Write you own R-function that fits a zero-mean AR(2)-model \[Z_t=\phi_1 Z_{t-1} + \phi_2 Z_{t-2} + a_t\] to \(n\) observations \(z_1,z_2,\dots,z_n\). The function should take a vector `z`

as its argument and return a vector containing the exact maximum likelihood estimates of \(\phi_1,\phi_2\) and \(\sigma_a^2\). You're allowed to use the functions `optim`

and `lm`

but not `arima`

. Your code should compute a good choice of initial parameter values before making the call to `optim`

. To derive the exact likelihood function you need to consider the distribution of \(Z_1\), \(Z_2|Z_1\) and \(Z_t|Z_{t-1},Z_{t-2}\) for \(t>2\).

Check that your function produce reasonable results by applying it to simulated data generated using `arima.sim`

.

Write the above AR(2) model in state-space form with \(Z_t\) and \(Z_{t+1}\) as state variables assuming that \(Z_t\) is observed with time dependent observation error variance \(\sigma_{b,t}^2\).

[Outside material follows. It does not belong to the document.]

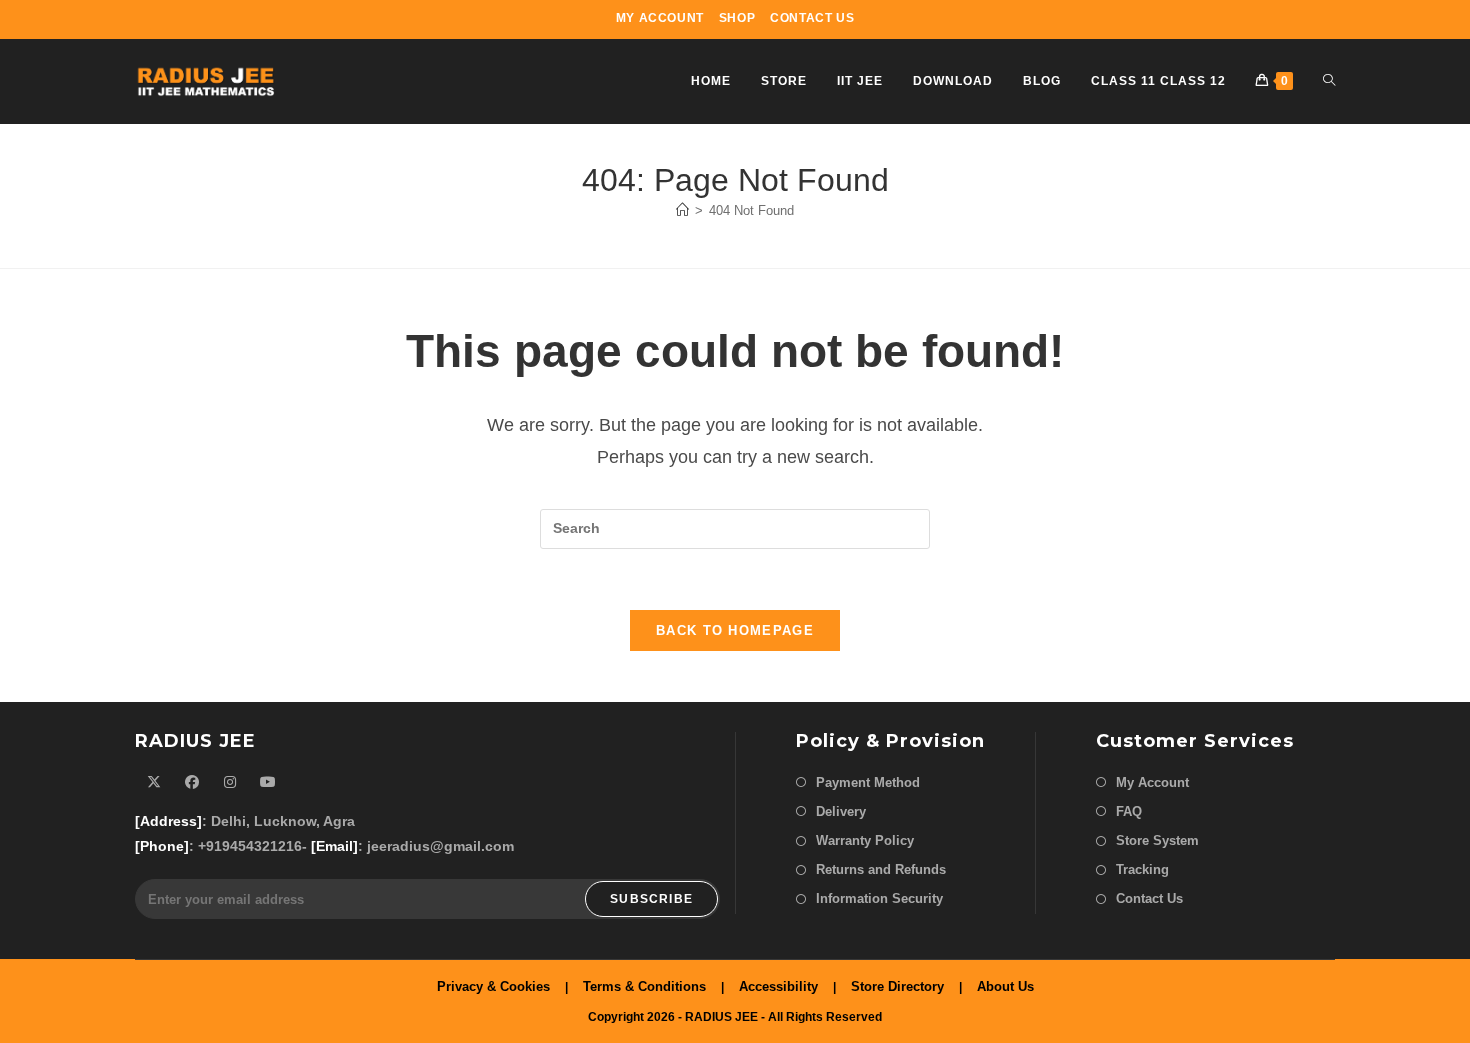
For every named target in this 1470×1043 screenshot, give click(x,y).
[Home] (682, 210)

How does the Kalman recursions change when the variance of the observation error is time dependendent and when some observations are missing entirely? Assuming stationarity, find \(V_{1|0}\). Write an R-function taking the model parameters, a vector of observed non-missing and missing observations and a vector containing known values for \(\sigma_{b,t}^2\) as input and computes and returns forecasted, filtered and smoothed means and variance matrices. Construct numerical examples and run your function on these to verify that the computed quantities behaves as you expect. In particular, look at the behaviour of the filter if there is a large gap with missing values somewhere in the observed time series.

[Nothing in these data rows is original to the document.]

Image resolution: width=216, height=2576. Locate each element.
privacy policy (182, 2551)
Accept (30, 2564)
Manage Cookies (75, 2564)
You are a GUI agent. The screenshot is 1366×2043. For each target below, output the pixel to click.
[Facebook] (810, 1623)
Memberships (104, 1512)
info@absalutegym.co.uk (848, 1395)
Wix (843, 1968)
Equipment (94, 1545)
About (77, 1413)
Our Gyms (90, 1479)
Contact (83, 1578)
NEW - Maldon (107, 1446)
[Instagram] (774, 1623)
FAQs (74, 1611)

Change your function such that it optionally computes the log likelihood of the observed non-missing data. Use the `optim`

R-function with carefully chosen starting values to compute maximum likelihood estimates of the parameters. Construct some numerical examples and verify that your code works by comparing with MLEs computed by the `arima`

R-function. You should maximise the log likelihood only with respect to \(\phi_1, \phi_2, \sigma_a^2\) while using your own chosen values for the \(\sigma_{b,t}^2\)'s.